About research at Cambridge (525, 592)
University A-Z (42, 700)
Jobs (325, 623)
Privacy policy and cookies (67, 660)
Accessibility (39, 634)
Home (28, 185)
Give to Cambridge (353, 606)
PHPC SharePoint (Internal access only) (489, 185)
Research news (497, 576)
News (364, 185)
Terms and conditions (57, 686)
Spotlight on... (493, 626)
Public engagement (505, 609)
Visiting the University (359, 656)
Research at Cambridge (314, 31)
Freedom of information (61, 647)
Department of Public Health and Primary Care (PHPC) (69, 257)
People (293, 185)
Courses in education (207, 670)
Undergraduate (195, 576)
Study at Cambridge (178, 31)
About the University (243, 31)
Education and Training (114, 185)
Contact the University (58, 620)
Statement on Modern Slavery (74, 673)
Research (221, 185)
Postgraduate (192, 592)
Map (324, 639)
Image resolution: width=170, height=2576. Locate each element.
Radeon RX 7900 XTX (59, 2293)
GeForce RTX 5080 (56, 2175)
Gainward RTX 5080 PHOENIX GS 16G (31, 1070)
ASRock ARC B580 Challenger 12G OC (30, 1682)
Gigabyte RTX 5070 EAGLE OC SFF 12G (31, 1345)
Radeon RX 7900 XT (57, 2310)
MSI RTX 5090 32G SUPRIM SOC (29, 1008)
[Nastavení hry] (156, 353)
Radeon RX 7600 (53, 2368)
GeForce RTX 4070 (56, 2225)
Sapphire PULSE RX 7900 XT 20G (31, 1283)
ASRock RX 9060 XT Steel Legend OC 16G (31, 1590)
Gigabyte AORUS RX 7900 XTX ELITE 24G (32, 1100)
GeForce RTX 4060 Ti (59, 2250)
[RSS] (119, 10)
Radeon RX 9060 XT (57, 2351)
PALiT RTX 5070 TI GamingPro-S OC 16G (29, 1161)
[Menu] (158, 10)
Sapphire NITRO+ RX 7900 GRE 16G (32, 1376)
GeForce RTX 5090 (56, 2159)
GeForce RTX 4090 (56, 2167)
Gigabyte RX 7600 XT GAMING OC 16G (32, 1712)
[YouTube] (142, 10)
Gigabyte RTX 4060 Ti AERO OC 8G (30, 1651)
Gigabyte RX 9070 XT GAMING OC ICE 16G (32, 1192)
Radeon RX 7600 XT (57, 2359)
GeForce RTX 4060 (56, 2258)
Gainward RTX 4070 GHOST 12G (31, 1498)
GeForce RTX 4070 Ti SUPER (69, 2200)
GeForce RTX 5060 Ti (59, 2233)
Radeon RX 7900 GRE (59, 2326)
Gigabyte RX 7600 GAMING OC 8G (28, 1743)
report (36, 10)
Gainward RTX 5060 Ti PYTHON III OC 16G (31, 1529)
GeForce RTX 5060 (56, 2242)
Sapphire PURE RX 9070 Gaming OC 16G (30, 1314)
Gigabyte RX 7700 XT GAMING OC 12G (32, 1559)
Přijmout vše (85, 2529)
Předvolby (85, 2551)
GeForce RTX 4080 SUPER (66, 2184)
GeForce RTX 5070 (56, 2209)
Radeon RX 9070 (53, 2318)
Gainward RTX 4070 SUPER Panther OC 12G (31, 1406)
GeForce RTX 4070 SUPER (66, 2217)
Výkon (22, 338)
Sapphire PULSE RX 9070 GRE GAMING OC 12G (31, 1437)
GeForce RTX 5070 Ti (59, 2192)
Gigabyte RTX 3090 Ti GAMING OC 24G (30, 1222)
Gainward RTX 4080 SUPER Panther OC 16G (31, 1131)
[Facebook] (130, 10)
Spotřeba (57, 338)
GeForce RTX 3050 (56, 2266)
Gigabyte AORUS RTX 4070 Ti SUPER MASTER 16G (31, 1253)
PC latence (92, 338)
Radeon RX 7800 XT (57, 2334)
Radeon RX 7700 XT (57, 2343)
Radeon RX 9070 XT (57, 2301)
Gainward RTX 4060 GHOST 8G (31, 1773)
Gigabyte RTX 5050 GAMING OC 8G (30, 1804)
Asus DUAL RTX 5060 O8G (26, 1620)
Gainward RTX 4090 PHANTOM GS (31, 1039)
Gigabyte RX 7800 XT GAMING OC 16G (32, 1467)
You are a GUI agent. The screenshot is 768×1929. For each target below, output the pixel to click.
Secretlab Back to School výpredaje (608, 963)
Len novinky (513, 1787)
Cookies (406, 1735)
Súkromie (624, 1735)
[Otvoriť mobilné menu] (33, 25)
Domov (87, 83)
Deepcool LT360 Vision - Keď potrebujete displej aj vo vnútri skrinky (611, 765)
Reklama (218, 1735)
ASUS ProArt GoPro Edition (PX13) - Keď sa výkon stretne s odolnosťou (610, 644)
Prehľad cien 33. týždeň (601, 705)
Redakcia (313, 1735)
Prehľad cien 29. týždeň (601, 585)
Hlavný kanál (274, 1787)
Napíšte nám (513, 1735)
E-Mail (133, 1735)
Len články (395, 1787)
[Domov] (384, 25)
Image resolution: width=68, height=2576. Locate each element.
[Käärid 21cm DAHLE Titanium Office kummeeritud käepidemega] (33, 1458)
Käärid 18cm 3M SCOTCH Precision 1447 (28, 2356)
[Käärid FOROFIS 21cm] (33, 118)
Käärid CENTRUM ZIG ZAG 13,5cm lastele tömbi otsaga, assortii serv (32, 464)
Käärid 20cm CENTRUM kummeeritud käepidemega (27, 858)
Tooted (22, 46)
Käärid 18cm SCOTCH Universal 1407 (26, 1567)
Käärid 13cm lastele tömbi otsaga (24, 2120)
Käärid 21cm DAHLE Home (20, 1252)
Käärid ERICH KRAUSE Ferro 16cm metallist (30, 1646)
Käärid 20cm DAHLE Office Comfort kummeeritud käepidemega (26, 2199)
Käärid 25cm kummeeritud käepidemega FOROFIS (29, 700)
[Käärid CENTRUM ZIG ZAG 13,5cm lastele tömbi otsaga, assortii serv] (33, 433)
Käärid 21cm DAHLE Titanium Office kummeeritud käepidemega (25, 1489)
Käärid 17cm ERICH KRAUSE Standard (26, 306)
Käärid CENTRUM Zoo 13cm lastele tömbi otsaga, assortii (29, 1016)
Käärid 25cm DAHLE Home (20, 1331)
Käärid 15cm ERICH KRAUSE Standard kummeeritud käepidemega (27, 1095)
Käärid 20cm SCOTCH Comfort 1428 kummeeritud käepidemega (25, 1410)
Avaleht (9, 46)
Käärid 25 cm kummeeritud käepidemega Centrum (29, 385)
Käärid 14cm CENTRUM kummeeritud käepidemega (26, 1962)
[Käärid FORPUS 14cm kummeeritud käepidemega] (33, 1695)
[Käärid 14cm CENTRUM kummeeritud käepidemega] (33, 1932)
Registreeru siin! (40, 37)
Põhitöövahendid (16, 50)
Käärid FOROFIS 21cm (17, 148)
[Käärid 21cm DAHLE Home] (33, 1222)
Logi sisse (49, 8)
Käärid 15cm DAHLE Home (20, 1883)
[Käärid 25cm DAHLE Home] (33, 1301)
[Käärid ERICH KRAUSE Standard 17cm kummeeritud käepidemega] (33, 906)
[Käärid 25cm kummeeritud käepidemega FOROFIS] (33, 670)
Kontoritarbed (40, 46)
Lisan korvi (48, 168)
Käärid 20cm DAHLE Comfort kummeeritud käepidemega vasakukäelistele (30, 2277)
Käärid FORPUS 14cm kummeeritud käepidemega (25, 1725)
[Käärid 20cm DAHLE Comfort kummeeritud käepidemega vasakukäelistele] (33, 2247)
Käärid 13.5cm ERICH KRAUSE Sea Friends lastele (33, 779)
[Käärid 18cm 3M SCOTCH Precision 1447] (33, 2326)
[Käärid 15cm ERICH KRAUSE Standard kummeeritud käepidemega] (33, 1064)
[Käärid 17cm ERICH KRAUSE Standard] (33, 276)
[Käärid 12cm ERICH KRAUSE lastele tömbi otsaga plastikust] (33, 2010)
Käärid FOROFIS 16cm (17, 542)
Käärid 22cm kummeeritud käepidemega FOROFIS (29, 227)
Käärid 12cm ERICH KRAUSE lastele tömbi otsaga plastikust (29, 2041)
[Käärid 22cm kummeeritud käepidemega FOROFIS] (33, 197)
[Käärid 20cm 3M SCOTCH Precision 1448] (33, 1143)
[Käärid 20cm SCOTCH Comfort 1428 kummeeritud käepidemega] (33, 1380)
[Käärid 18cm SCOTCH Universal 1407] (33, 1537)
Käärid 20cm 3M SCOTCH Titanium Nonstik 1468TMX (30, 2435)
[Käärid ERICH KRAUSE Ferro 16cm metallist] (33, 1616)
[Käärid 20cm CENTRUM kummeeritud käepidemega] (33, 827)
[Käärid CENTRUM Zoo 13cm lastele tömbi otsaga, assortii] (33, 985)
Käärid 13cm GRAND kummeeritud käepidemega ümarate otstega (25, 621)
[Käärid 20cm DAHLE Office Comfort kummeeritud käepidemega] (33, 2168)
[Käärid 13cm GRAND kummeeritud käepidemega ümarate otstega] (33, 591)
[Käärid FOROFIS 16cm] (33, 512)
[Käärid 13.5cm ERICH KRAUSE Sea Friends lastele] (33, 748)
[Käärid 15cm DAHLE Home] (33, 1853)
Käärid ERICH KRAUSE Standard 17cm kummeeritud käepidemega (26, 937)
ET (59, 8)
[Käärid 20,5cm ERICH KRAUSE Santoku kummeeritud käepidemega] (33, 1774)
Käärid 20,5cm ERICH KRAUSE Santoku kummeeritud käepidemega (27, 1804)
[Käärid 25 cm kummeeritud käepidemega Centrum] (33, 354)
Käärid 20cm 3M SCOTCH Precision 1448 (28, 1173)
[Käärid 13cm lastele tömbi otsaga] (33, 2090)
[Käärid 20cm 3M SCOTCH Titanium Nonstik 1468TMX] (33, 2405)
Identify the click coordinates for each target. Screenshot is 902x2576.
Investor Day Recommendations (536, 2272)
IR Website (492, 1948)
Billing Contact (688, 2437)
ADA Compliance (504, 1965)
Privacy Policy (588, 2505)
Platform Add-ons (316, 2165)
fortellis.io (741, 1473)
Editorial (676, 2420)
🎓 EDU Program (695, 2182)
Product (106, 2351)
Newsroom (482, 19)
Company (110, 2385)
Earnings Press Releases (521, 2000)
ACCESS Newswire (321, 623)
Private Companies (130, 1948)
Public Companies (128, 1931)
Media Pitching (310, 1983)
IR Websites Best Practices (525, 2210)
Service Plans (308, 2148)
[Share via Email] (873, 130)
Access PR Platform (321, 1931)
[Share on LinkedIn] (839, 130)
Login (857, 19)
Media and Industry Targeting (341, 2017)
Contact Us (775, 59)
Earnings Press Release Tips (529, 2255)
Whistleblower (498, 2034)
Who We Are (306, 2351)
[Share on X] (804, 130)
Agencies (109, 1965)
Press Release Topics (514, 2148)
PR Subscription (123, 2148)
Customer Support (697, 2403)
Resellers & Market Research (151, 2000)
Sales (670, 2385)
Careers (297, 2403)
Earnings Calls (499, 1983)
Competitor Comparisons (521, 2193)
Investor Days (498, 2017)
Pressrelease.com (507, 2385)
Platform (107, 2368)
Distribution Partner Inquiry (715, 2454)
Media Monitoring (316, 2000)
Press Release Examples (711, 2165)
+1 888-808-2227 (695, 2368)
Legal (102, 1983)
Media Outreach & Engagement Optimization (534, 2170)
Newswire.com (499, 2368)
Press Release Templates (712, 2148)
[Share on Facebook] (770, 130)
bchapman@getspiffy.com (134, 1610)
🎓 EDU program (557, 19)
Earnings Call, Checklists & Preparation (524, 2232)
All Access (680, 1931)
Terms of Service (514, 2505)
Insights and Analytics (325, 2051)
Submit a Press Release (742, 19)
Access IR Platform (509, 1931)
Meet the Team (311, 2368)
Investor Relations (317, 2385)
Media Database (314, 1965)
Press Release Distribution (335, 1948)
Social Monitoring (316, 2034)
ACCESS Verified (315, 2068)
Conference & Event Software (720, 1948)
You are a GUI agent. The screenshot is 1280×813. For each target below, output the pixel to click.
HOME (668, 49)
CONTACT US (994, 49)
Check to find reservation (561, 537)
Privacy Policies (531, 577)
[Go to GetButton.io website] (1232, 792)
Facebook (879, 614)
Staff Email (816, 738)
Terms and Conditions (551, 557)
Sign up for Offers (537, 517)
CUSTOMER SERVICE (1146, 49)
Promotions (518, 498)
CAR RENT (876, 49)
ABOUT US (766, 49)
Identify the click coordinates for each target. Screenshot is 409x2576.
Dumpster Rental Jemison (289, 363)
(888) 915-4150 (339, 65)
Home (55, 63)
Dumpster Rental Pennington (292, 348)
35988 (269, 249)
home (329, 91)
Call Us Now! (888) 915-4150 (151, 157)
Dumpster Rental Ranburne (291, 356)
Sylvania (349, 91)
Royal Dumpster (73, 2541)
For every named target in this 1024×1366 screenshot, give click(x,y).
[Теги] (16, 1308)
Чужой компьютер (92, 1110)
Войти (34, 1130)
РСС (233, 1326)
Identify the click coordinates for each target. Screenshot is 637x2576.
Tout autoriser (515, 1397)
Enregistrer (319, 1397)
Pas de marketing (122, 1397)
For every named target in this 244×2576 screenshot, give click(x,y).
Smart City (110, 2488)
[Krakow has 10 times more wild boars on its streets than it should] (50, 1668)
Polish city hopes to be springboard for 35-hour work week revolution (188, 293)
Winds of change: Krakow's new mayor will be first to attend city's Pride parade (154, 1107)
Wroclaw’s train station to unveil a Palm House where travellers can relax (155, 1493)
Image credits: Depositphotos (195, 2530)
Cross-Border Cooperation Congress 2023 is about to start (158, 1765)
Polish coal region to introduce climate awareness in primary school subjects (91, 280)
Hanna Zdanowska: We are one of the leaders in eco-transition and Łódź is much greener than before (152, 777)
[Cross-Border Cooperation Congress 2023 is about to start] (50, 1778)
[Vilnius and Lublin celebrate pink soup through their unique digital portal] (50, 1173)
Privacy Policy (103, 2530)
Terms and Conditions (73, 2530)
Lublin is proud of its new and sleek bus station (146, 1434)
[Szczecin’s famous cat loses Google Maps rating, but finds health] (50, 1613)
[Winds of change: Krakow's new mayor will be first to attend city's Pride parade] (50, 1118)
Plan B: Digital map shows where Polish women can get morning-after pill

^^^^

● **About this exercise**
Please return only the lines above, starting at the line that has "About the University (243, 31)" and ending at the line that has "Radeon RX 7600 XT (57, 2359)", keeping both and leaving each one unchanged.

● **Solution**
About the University (243, 31)
Education and Training (114, 185)
Contact the University (58, 620)
Statement on Modern Slavery (74, 673)
Research (221, 185)
Postgraduate (192, 592)
Map (324, 639)
Image resolution: width=170, height=2576. Locate each element.
Radeon RX 7900 XTX (59, 2293)
GeForce RTX 5080 (56, 2175)
Gainward RTX 5080 PHOENIX GS 16G (31, 1070)
ASRock ARC B580 Challenger 12G OC (30, 1682)
Gigabyte RTX 5070 EAGLE OC SFF 12G (31, 1345)
Radeon RX 7900 XT (57, 2310)
MSI RTX 5090 32G SUPRIM SOC (29, 1008)
[Nastavení hry] (156, 353)
Radeon RX 7600 (53, 2368)
GeForce RTX 4070 (56, 2225)
Sapphire PULSE RX 7900 XT 20G (31, 1283)
ASRock RX 9060 XT Steel Legend OC 16G (31, 1590)
Gigabyte AORUS RX 7900 XTX ELITE 24G (32, 1100)
GeForce RTX 4060 Ti (59, 2250)
[RSS] (119, 10)
Radeon RX 9060 XT (57, 2351)
PALiT RTX 5070 TI GamingPro-S OC 16G (29, 1161)
[Menu] (158, 10)
Sapphire NITRO+ RX 7900 GRE 16G (32, 1376)
GeForce RTX 5090 (56, 2159)
GeForce RTX 4090 (56, 2167)
Gigabyte RX 7600 XT GAMING OC 16G (32, 1712)
[YouTube] (142, 10)
Gigabyte RTX 4060 Ti AERO OC 8G (30, 1651)
Gigabyte RX 9070 XT GAMING OC ICE 16G (32, 1192)
Radeon RX 7600 XT (57, 2359)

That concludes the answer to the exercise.